_The task:_ Restate each entry below word for word, without skipping any.

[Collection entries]
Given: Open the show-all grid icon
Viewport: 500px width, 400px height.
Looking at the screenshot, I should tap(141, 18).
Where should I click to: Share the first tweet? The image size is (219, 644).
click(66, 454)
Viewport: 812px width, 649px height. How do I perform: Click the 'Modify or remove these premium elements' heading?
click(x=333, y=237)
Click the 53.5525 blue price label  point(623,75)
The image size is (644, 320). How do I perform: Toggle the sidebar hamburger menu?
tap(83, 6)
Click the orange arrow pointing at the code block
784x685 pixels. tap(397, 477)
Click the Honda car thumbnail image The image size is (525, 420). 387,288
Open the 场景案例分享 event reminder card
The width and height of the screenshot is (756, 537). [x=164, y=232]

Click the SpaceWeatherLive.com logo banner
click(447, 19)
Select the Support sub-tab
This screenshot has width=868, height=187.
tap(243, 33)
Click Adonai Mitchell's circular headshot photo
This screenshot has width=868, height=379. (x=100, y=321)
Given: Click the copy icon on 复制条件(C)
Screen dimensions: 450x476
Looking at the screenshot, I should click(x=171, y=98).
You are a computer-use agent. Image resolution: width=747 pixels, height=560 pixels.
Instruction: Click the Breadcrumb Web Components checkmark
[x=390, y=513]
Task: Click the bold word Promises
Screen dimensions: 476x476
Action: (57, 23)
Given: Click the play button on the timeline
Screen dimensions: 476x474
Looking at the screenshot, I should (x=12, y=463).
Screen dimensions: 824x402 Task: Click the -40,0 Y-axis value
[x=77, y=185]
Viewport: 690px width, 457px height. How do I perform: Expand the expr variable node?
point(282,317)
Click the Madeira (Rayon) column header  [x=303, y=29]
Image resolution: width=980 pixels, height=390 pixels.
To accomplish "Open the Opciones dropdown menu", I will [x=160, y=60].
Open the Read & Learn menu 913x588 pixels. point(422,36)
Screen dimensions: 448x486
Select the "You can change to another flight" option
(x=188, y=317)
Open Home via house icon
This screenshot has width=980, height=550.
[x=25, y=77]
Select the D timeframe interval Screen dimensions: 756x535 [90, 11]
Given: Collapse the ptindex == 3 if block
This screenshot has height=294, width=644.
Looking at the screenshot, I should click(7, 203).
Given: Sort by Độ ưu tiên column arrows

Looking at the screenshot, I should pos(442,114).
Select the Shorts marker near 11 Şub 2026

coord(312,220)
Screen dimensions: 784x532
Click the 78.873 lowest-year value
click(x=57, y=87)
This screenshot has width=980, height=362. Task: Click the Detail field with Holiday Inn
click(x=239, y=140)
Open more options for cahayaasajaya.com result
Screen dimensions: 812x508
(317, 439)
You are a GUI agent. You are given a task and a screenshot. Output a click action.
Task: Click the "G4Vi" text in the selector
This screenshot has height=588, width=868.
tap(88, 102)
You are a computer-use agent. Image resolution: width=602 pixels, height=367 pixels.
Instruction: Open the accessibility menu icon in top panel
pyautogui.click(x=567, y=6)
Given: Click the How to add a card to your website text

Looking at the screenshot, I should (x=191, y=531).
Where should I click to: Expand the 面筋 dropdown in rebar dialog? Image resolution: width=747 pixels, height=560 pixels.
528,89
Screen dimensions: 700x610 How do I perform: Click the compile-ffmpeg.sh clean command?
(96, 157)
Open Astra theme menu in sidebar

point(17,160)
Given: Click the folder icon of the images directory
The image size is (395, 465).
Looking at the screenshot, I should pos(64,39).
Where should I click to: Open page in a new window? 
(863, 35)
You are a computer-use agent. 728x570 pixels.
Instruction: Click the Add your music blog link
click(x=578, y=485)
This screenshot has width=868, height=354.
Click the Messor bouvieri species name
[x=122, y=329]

_Answer area:_
Given: Open the show-all grid icon
Viewport: 500px width, 400px height.
Looking at the screenshot, I should tap(141, 18).
Where should I click to: Share the first tweet? The image size is (219, 644).
click(66, 454)
Viewport: 812px width, 649px height. How do I perform: Click the 'Modify or remove these premium elements' heading?
click(x=333, y=237)
Click the 53.5525 blue price label  point(623,75)
The image size is (644, 320). How do I perform: Toggle the sidebar hamburger menu?
tap(83, 6)
Click the orange arrow pointing at the code block
784x685 pixels. tap(397, 477)
Click the Honda car thumbnail image The image size is (525, 420). 387,288
Open the 场景案例分享 event reminder card
The width and height of the screenshot is (756, 537). [x=164, y=232]

Click the SpaceWeatherLive.com logo banner
click(447, 19)
Select the Support sub-tab
This screenshot has width=868, height=187.
tap(243, 33)
Click Adonai Mitchell's circular headshot photo
This screenshot has width=868, height=379. (x=100, y=321)
Given: Click the copy icon on 复制条件(C)
Screen dimensions: 450x476
Looking at the screenshot, I should click(x=171, y=98).
You are a computer-use agent. Image resolution: width=747 pixels, height=560 pixels.
Instruction: Click the Breadcrumb Web Components checkmark
[x=390, y=513]
Task: Click the bold word Promises
Screen dimensions: 476x476
Action: (57, 23)
Given: Click the play button on the timeline
Screen dimensions: 476x474
Looking at the screenshot, I should (x=12, y=463).
Screen dimensions: 824x402 Task: Click the -40,0 Y-axis value
[x=77, y=185]
Viewport: 690px width, 457px height. How do I perform: Expand the expr variable node?
point(282,317)
Click the Madeira (Rayon) column header  [x=303, y=29]
Image resolution: width=980 pixels, height=390 pixels.
To accomplish "Open the Opciones dropdown menu", I will [x=160, y=60].
Open the Read & Learn menu 913x588 pixels. point(422,36)
Screen dimensions: 448x486
Select the "You can change to another flight" option
(x=188, y=317)
Open Home via house icon
This screenshot has width=980, height=550.
[x=25, y=77]
Select the D timeframe interval Screen dimensions: 756x535 [90, 11]
Given: Collapse the ptindex == 3 if block
This screenshot has height=294, width=644.
Looking at the screenshot, I should click(7, 203).
Given: Sort by Độ ưu tiên column arrows

Looking at the screenshot, I should pos(442,114).
Select the Shorts marker near 11 Şub 2026

coord(312,220)
Screen dimensions: 784x532
Click the 78.873 lowest-year value
click(x=57, y=87)
This screenshot has width=980, height=362. Task: Click the Detail field with Holiday Inn
click(x=239, y=140)
Open more options for cahayaasajaya.com result
Screen dimensions: 812x508
(317, 439)
You are a GUI agent. You are given a task and a screenshot. Output a click action.
Task: Click the "G4Vi" text in the selector
This screenshot has height=588, width=868.
tap(88, 102)
You are a computer-use agent. Image resolution: width=602 pixels, height=367 pixels.
Instruction: Open the accessibility menu icon in top panel
pyautogui.click(x=567, y=6)
Given: Click the How to add a card to your website text

Looking at the screenshot, I should (x=191, y=531).
Where should I click to: Expand the 面筋 dropdown in rebar dialog? Image resolution: width=747 pixels, height=560 pixels.
528,89
Screen dimensions: 700x610 How do I perform: Click the compile-ffmpeg.sh clean command?
(96, 157)
Open Astra theme menu in sidebar

point(17,160)
Given: Click the folder icon of the images directory
The image size is (395, 465).
Looking at the screenshot, I should pos(64,39).
Where should I click to: Open page in a new window? 
(863, 35)
You are a computer-use agent. 728x570 pixels.
Instruction: Click the Add your music blog link
click(x=578, y=485)
This screenshot has width=868, height=354.
Click the Messor bouvieri species name
[x=122, y=329]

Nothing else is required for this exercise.